Interface element records:
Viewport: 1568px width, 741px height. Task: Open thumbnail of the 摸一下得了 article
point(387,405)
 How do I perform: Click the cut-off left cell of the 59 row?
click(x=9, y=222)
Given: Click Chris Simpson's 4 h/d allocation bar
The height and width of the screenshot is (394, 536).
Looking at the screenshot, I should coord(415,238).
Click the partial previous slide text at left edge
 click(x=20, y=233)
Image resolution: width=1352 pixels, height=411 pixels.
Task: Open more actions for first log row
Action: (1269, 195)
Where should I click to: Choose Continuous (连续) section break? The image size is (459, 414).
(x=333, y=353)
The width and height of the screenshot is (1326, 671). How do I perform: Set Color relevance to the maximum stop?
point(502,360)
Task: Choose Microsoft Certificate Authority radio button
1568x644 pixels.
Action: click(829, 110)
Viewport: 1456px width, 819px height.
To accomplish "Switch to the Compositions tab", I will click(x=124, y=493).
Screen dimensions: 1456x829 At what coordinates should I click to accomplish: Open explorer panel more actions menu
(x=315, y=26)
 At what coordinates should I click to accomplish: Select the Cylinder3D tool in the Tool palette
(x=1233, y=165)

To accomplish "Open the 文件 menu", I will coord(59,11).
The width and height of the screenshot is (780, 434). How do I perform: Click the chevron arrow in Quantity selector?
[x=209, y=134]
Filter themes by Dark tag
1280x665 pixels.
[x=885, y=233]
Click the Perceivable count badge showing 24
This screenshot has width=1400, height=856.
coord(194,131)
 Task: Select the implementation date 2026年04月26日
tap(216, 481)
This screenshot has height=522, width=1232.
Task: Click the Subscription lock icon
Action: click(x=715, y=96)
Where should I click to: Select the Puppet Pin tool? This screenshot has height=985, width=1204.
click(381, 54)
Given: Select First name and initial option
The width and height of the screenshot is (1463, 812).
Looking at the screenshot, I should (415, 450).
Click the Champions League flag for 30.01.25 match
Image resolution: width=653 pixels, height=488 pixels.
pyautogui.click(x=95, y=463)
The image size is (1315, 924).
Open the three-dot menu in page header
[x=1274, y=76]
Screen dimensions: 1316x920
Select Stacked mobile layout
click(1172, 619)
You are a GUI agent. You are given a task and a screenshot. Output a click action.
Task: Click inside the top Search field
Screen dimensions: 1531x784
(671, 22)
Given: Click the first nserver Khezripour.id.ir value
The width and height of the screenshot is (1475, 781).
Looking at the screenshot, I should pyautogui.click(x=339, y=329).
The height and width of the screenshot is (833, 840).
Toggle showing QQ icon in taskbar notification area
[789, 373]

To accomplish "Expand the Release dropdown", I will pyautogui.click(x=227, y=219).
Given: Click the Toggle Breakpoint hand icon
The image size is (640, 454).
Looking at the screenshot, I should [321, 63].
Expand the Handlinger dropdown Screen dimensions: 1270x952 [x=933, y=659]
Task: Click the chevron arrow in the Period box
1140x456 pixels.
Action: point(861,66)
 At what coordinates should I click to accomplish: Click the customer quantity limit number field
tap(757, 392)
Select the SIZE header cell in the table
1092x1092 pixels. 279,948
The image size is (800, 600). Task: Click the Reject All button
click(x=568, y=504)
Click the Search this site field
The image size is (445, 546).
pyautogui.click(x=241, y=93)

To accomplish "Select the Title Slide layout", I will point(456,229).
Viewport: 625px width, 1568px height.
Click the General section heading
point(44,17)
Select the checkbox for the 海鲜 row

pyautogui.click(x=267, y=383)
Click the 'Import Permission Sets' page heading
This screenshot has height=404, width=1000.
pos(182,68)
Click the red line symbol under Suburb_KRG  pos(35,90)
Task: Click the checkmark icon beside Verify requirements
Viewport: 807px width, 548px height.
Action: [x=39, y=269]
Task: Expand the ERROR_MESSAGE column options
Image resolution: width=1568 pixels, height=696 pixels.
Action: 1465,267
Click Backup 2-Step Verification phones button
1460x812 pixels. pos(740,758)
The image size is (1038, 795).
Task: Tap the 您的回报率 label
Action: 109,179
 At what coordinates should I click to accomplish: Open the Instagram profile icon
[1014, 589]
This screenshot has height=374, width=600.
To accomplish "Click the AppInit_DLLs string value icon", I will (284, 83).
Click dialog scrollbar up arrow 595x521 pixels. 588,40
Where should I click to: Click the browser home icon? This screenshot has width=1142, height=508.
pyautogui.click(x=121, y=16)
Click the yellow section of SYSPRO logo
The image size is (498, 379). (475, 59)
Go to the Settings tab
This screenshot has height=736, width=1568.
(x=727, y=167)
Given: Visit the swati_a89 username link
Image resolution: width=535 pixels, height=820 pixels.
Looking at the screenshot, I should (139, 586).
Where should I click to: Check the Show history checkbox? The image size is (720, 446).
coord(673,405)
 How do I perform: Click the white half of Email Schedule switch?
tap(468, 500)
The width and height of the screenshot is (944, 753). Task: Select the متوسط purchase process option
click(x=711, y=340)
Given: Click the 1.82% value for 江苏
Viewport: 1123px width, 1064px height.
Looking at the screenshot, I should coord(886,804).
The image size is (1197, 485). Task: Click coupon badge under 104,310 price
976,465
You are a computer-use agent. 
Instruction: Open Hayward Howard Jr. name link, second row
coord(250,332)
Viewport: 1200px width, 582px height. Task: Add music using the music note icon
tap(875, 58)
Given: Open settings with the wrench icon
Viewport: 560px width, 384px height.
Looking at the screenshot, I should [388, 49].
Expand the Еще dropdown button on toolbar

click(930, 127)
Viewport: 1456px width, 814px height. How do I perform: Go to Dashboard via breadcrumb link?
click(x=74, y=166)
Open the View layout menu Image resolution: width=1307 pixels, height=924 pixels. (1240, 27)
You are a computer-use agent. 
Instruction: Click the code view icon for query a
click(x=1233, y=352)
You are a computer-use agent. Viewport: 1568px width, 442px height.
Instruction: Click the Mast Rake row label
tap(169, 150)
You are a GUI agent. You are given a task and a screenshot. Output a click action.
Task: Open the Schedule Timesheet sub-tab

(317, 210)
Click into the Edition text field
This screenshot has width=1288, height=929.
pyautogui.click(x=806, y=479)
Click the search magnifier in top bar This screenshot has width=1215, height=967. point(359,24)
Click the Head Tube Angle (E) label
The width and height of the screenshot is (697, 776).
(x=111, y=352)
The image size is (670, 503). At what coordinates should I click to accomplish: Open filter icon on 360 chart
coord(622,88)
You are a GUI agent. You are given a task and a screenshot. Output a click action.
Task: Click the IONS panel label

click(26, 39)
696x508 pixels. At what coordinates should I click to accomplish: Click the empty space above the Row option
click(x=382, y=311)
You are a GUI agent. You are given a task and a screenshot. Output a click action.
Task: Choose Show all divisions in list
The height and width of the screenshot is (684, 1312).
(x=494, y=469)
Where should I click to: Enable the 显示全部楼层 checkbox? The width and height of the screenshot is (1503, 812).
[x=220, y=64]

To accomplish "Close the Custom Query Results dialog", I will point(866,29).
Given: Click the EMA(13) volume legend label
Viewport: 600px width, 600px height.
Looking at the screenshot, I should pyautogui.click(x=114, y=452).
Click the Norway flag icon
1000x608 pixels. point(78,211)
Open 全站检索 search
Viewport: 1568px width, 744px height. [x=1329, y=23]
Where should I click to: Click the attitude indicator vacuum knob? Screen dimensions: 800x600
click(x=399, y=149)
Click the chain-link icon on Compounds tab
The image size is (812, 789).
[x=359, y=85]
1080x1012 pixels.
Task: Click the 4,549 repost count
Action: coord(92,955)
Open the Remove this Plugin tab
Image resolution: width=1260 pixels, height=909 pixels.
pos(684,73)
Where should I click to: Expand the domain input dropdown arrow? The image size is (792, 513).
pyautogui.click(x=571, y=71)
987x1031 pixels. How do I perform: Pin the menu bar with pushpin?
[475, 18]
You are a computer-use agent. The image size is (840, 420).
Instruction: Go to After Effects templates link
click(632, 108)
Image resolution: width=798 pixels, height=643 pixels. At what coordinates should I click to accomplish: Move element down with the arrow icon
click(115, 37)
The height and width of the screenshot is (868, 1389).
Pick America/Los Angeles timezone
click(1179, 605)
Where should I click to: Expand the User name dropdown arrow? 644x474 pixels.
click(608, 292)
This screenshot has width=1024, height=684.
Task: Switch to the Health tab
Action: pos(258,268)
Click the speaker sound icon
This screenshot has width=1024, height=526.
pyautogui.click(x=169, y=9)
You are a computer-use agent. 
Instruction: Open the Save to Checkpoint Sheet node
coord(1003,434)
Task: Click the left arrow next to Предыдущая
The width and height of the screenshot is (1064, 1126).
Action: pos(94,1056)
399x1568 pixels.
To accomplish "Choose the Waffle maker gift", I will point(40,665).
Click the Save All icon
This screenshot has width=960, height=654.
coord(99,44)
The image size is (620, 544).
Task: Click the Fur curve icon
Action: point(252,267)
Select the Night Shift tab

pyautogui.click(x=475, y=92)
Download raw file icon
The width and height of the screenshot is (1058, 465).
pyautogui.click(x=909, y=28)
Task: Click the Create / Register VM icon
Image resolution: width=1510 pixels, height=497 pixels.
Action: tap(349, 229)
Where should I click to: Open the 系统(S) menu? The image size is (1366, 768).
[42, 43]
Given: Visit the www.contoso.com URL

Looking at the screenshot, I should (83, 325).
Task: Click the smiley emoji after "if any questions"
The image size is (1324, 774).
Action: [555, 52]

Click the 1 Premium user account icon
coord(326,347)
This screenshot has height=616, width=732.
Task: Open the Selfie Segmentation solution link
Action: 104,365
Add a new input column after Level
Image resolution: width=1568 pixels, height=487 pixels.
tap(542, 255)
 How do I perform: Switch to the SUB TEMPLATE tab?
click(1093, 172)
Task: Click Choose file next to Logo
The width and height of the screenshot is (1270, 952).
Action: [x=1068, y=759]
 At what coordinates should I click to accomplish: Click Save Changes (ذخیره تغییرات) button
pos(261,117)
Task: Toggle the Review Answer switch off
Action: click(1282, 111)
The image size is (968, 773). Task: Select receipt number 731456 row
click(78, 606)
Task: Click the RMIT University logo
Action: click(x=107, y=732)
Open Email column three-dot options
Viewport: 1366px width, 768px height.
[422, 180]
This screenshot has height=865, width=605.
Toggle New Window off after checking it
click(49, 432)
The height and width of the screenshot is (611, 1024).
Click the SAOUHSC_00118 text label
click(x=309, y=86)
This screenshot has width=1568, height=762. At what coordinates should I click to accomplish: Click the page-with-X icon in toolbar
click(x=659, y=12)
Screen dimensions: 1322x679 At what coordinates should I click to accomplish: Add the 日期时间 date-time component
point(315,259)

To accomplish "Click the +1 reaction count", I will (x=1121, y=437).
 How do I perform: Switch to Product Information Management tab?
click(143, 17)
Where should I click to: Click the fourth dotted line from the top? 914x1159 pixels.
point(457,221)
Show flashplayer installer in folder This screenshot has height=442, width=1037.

## EXERCISE INSTRUCTIONS
Pick out and copy every line in the listing above that contains the string "checkbox". Only lines whose capitalization matches it count.

## RESPONSE TO THIS EXERCISE
Select the checkbox for the 海鲜 row
Where should I click to: Check the Show history checkbox? The image size is (720, 446).
Where should I click to: Enable the 显示全部楼层 checkbox? The width and height of the screenshot is (1503, 812).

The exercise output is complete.